▶ _DATA FOR PROCESSING_
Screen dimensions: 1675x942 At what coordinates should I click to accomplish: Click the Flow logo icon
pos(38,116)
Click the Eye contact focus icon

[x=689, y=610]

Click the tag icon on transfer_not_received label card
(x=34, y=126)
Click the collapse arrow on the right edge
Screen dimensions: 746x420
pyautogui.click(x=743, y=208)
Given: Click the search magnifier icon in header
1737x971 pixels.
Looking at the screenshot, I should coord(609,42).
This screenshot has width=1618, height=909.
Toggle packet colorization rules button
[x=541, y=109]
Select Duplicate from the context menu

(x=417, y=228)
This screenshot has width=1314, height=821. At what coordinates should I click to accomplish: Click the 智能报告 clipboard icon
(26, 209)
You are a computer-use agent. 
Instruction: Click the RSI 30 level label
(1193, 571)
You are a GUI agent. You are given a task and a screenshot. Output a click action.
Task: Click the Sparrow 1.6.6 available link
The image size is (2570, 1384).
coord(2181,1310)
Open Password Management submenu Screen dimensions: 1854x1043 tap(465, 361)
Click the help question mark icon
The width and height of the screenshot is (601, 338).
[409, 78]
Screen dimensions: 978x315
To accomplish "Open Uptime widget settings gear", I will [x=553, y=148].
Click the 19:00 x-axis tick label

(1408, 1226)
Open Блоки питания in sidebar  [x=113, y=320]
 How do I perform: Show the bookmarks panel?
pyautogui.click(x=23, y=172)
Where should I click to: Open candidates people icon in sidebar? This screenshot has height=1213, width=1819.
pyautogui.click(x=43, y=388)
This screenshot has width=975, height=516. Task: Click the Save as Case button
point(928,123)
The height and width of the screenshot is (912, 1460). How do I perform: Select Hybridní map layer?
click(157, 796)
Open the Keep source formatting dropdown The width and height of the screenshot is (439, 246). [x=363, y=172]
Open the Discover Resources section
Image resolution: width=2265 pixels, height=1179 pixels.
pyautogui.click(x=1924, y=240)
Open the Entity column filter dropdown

▶ _ASSIGNED TASK_
Within the entries above, how many lines hold the string "agent"? State the number with no other words.

▶ _ANSWER TO THE PROBLEM_
2